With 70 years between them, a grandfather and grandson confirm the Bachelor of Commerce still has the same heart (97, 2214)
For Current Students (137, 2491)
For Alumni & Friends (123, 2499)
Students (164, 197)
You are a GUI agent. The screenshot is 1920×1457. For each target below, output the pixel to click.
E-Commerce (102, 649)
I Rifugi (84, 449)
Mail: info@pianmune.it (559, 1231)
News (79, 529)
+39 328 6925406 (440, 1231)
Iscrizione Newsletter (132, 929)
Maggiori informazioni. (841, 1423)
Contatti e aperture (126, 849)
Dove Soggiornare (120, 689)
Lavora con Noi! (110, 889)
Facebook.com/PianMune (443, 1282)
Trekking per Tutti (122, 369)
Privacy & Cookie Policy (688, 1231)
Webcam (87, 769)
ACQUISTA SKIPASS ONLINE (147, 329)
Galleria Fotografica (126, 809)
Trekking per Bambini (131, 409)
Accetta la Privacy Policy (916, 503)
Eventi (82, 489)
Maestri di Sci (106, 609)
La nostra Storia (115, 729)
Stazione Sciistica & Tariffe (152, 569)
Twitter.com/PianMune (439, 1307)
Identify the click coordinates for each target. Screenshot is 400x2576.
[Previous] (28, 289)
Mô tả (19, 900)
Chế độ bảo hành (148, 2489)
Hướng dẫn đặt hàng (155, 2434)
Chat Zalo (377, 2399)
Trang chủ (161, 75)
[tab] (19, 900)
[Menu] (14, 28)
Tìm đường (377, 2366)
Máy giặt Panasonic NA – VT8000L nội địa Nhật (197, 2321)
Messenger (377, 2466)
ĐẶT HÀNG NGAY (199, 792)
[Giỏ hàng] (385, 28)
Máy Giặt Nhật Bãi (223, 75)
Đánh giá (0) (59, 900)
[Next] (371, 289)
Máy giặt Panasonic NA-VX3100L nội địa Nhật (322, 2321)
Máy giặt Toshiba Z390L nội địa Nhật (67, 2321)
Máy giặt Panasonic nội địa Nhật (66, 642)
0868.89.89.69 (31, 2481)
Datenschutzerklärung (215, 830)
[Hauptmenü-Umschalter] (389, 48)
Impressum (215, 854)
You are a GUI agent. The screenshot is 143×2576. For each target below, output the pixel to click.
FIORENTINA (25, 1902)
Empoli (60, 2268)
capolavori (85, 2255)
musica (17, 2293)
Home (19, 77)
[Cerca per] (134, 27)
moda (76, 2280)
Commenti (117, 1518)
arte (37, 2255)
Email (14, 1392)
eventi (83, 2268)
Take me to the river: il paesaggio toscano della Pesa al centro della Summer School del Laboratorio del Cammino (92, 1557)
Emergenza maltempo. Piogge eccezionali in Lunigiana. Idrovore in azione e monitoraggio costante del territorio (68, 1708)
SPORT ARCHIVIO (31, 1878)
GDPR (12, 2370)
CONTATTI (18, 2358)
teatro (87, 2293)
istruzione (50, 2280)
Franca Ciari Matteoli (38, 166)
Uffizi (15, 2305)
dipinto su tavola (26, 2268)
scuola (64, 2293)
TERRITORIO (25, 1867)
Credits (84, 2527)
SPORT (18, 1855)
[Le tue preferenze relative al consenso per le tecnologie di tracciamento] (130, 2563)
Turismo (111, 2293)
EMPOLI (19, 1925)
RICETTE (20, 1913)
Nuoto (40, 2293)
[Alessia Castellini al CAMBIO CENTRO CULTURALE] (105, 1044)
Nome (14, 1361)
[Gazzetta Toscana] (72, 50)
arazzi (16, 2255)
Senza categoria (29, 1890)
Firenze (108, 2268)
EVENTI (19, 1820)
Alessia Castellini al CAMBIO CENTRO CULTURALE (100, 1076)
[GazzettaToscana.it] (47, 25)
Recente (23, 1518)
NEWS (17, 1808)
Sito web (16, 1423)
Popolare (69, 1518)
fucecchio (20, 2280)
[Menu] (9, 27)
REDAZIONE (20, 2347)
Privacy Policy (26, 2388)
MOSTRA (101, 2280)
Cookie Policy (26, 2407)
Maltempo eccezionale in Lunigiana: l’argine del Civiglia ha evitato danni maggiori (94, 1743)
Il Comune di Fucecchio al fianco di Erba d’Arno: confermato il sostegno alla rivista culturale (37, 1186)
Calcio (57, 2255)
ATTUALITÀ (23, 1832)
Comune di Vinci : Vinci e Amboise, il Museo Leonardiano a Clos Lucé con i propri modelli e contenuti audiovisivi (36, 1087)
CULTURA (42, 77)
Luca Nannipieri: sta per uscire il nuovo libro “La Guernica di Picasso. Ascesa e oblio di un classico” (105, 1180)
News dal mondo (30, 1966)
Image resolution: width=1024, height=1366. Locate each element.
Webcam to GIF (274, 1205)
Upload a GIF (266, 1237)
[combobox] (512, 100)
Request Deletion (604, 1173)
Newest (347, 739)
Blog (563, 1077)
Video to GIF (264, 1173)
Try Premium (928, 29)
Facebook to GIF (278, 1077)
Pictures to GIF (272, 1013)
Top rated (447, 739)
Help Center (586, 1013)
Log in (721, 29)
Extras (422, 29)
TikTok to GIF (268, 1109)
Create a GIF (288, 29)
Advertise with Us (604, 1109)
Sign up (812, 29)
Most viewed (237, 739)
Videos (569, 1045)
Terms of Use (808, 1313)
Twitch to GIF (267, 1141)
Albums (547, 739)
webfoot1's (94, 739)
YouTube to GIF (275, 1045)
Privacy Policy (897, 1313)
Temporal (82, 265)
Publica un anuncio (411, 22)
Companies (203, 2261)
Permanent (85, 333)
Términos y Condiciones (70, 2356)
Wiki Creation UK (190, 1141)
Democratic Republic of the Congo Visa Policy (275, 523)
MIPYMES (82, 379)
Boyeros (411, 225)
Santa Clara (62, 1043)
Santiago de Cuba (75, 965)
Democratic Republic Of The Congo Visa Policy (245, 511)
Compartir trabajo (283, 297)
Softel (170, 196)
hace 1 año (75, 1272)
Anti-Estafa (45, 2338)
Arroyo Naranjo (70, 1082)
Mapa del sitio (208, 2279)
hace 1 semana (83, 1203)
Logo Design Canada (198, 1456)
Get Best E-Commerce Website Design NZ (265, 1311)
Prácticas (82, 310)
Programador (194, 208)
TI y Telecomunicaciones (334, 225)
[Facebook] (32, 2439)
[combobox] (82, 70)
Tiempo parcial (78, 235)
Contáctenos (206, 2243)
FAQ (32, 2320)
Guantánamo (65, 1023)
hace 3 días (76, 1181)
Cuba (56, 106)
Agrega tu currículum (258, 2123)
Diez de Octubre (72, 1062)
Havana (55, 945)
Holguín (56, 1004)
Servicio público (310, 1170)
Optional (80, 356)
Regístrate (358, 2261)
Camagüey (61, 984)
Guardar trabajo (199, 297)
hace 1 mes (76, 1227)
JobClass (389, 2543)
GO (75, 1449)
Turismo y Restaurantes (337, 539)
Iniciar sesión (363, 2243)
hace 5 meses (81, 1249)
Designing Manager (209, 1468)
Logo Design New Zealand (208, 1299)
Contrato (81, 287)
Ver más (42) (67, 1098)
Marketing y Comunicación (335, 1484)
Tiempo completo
------------
The data must be printed verbatim, line by line.

With 70 years between them, a grandfather and grandson confirm the Bachelor of Commerce still has the same heart (97, 2214)
For Current Students (137, 2491)
For Alumni & Friends (123, 2499)
Students (164, 197)
You are a GUI agent. The screenshot is 1920×1457. For each target below, output the pixel to click.
E-Commerce (102, 649)
I Rifugi (84, 449)
Mail: info@pianmune.it (559, 1231)
News (79, 529)
+39 328 6925406 (440, 1231)
Iscrizione Newsletter (132, 929)
Maggiori informazioni. (841, 1423)
Contatti e aperture (126, 849)
Dove Soggiornare (120, 689)
Lavora con Noi! (110, 889)
Facebook.com/PianMune (443, 1282)
Trekking per Tutti (122, 369)
Privacy & Cookie Policy (688, 1231)
Webcam (87, 769)
ACQUISTA SKIPASS ONLINE (147, 329)
Galleria Fotografica (126, 809)
Trekking per Bambini (131, 409)
Accetta la Privacy Policy (916, 503)
Eventi (82, 489)
Maestri di Sci (106, 609)
La nostra Storia (115, 729)
Stazione Sciistica & Tariffe (152, 569)
Twitter.com/PianMune (439, 1307)
Identify the click coordinates for each target. Screenshot is 400x2576.
[Previous] (28, 289)
Mô tả (19, 900)
Chế độ bảo hành (148, 2489)
Hướng dẫn đặt hàng (155, 2434)
Chat Zalo (377, 2399)
Trang chủ (161, 75)
[tab] (19, 900)
[Menu] (14, 28)
Tìm đường (377, 2366)
Máy giặt Panasonic NA – VT8000L nội địa Nhật (197, 2321)
Messenger (377, 2466)
ĐẶT HÀNG NGAY (199, 792)
[Giỏ hàng] (385, 28)
Máy Giặt Nhật Bãi (223, 75)
Đánh giá (0) (59, 900)
[Next] (371, 289)
Máy giặt Panasonic NA-VX3100L nội địa Nhật (322, 2321)
Máy giặt Toshiba Z390L nội địa Nhật (67, 2321)
Máy giặt Panasonic nội địa Nhật (66, 642)
0868.89.89.69 (31, 2481)
Datenschutzerklärung (215, 830)
[Hauptmenü-Umschalter] (389, 48)
Impressum (215, 854)
You are a GUI agent. The screenshot is 143×2576. For each target below, output the pixel to click.
FIORENTINA (25, 1902)
Empoli (60, 2268)
capolavori (85, 2255)
musica (17, 2293)
Home (19, 77)
[Cerca per] (134, 27)
moda (76, 2280)
Commenti (117, 1518)
arte (37, 2255)
Email (14, 1392)
eventi (83, 2268)
Take me to the river: il paesaggio toscano della Pesa al centro della Summer School del Laboratorio del Cammino (92, 1557)
Emergenza maltempo. Piogge eccezionali in Lunigiana. Idrovore in azione e monitoraggio costante del territorio (68, 1708)
SPORT ARCHIVIO (31, 1878)
GDPR (12, 2370)
CONTATTI (18, 2358)
teatro (87, 2293)
istruzione (50, 2280)
Franca Ciari Matteoli (38, 166)
Uffizi (15, 2305)
dipinto su tavola (26, 2268)
scuola (64, 2293)
TERRITORIO (25, 1867)
Credits (84, 2527)
SPORT (18, 1855)
[Le tue preferenze relative al consenso per le tecnologie di tracciamento] (130, 2563)
Turismo (111, 2293)
EMPOLI (19, 1925)
RICETTE (20, 1913)
Nuoto (40, 2293)
[Alessia Castellini al CAMBIO CENTRO CULTURALE] (105, 1044)
Nome (14, 1361)
[Gazzetta Toscana] (72, 50)
arazzi (16, 2255)
Senza categoria (29, 1890)
Firenze (108, 2268)
EVENTI (19, 1820)
Alessia Castellini al CAMBIO CENTRO CULTURALE (100, 1076)
[GazzettaToscana.it] (47, 25)
Recente (23, 1518)
NEWS (17, 1808)
Sito web (16, 1423)
Popolare (69, 1518)
fucecchio (20, 2280)
[Menu] (9, 27)
REDAZIONE (20, 2347)
Privacy Policy (26, 2388)
MOSTRA (101, 2280)
Cookie Policy (26, 2407)
Maltempo eccezionale in Lunigiana: l’argine del Civiglia ha evitato danni maggiori (94, 1743)
Il Comune di Fucecchio al fianco di Erba d’Arno: confermato il sostegno alla rivista culturale (37, 1186)
Calcio (57, 2255)
ATTUALITÀ (23, 1832)
Comune di Vinci : Vinci e Amboise, il Museo Leonardiano a Clos Lucé con i propri modelli e contenuti audiovisivi (36, 1087)
CULTURA (42, 77)
Luca Nannipieri: sta per uscire il nuovo libro “La Guernica di Picasso. Ascesa e oblio di un classico” (105, 1180)
News dal mondo (30, 1966)
Image resolution: width=1024, height=1366. Locate each element.
Webcam to GIF (274, 1205)
Upload a GIF (266, 1237)
[combobox] (512, 100)
Request Deletion (604, 1173)
Newest (347, 739)
Blog (563, 1077)
Video to GIF (264, 1173)
Try Premium (928, 29)
Facebook to GIF (278, 1077)
Pictures to GIF (272, 1013)
Top rated (447, 739)
Help Center (586, 1013)
Log in (721, 29)
Extras (422, 29)
TikTok to GIF (268, 1109)
Create a GIF (288, 29)
Advertise with Us (604, 1109)
Sign up (812, 29)
Most viewed (237, 739)
Videos (569, 1045)
Terms of Use (808, 1313)
Twitch to GIF (267, 1141)
Albums (547, 739)
webfoot1's (94, 739)
YouTube to GIF (275, 1045)
Privacy Policy (897, 1313)
Temporal (82, 265)
Publica un anuncio (411, 22)
Companies (203, 2261)
Permanent (85, 333)
Términos y Condiciones (70, 2356)
Wiki Creation UK (190, 1141)
Democratic Republic of the Congo Visa Policy (275, 523)
MIPYMES (82, 379)
Boyeros (411, 225)
Santa Clara (62, 1043)
Santiago de Cuba (75, 965)
Democratic Republic Of The Congo Visa Policy (245, 511)
Compartir trabajo (283, 297)
Softel (170, 196)
hace 1 año (75, 1272)
Anti-Estafa (45, 2338)
Arroyo Naranjo (70, 1082)
Mapa del sitio (208, 2279)
hace 1 semana (83, 1203)
Logo Design Canada (198, 1456)
Get Best E-Commerce Website Design NZ (265, 1311)
Prácticas (82, 310)
Programador (194, 208)
TI y Telecomunicaciones (334, 225)
[Facebook] (32, 2439)
[combobox] (82, 70)
Tiempo parcial (78, 235)
Contáctenos (206, 2243)
FAQ (32, 2320)
Guantánamo (65, 1023)
hace 3 días (76, 1181)
Cuba (56, 106)
Agrega tu currículum (258, 2123)
Diez de Octubre (72, 1062)
Havana (55, 945)
Holguín (56, 1004)
Servicio público (310, 1170)
Optional (80, 356)
Regístrate (358, 2261)
Camagüey (61, 984)
Guardar trabajo (199, 297)
hace 1 mes (76, 1227)
JobClass (389, 2543)
GO (75, 1449)
Turismo y Restaurantes (337, 539)
Iniciar sesión (363, 2243)
hace 5 meses (81, 1249)
Designing Manager (209, 1468)
Logo Design New Zealand (208, 1299)
Contrato (81, 287)
Ver más (42) (67, 1098)
Marketing y Comunicación (335, 1484)
Tiempo completo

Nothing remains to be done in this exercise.